Une semaine après l’inauguration de la rétrospective dédiée à Giorgio De Chirico au Palazzo Reale, le musée voisin dédié à l’art du Novecento (20ème siècle) expose jusqu’au 1er mars 90 œuvres qui illustrent le parcours d’un autre protagoniste de l’entre-deux guerres : Filippo de Pisis. Une opération concertée pour approfondir les connaissances du public sur l’art métaphysique.
C’est à 20 ans que l’artiste de Ferrare Filippo de Pisis découvre l’art métaphysique au sein même de sa ville natale, en fréquentant Giorgio de Chirico et son frère Alberto Savinio, alors enrôlés, qui y sont postés de 1915 à 1918. Il y trouve un moyen d’exprimer ses émotions qui alternent entre joie et spleen. Il s’inspire d’ailleurs au « ciel bas et lourd » de Baudelaire pour peindre le ciel gris dans sa Nature morte marine de 1929. Il ne s’agit là que de l’une de ses nombreuses natures mortes où se succèdent en premier plan un vaste répertoire d’objets hétéroclites recueillis depuis son enfance, d’animaux ou de végétation, hors dimensions, qui guident le regard de l’observateur vers l’ample toile de fond dégagée. Les deux plans de l’œuvre étaient travaillés parallèlement, tels deux tableaux en un.

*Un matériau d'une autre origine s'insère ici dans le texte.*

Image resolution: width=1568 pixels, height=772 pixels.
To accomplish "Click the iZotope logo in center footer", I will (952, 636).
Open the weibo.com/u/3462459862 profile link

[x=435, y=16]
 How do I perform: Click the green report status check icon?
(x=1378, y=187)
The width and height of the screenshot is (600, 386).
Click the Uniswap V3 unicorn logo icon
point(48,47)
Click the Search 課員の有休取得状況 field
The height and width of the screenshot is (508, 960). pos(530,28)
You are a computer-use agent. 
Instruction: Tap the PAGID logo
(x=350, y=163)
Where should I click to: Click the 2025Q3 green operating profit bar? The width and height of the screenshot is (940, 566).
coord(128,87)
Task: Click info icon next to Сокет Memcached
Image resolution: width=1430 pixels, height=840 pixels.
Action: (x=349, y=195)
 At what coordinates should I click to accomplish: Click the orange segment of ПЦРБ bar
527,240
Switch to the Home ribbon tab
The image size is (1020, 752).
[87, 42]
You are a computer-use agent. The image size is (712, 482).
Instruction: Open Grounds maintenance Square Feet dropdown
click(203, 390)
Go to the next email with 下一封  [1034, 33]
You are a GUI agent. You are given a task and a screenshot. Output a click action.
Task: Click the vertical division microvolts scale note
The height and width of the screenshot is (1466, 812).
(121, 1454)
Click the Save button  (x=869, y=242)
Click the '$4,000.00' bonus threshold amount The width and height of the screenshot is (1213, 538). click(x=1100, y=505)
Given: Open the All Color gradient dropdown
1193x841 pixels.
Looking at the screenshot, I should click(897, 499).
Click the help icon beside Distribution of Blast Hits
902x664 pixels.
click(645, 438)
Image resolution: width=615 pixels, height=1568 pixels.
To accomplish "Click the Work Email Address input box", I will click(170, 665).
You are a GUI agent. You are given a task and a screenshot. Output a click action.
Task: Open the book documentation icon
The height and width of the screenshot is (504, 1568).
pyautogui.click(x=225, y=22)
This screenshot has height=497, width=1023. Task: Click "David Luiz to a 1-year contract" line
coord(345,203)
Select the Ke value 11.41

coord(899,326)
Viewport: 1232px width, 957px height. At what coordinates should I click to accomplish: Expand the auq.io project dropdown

Une fois achevé ses études en littérature et la guerre terminée, il se rend à Rome pour parfaire son art qu’il alterne avec l’écriture. A la mort de son père en 1923, il décide d’aller rejoindre les peintres de l’avant-garde internationale à Paris où on lui offre l’occasion d’une première exposition qui obtient un bon succès. Ses natures mortes, ses vues citadines, ses paysages et ses portraits deviennent de plus en plus personnels et originaux.
Peignant en « plein air », on le retrouve à son chevalet qui exécute fébrilement ses toiles dans tous les recoins de la Ville Lumière, entouré d’un public de curieux. Ses coups de pinceaux rapides et essentiels, influencés par la peinture impressionniste sans bonnement l’imiter, caractérisent de plus en plus son style. A la différence des maîtres français, pour de Pisis le paysage n’est pas enregistré comme un instantané mais il représente toujours un état d’âme, le reflet d’un « paysage intérieur » : La Coupole des Invalides et la Tour Eiffel (1926), Rue du Dragon (1930), Rue de Clichy (1930) en sont de bons exemples. De même que pour les tableaux exécutés durant un séjour à Londres et ceux de Venise où il séjournera définitivement à partir des années de la deuxième Guerre Mondiale. On peut ainsi admirer des vues « vibrantes » du Ring Square ou du Canal Grande.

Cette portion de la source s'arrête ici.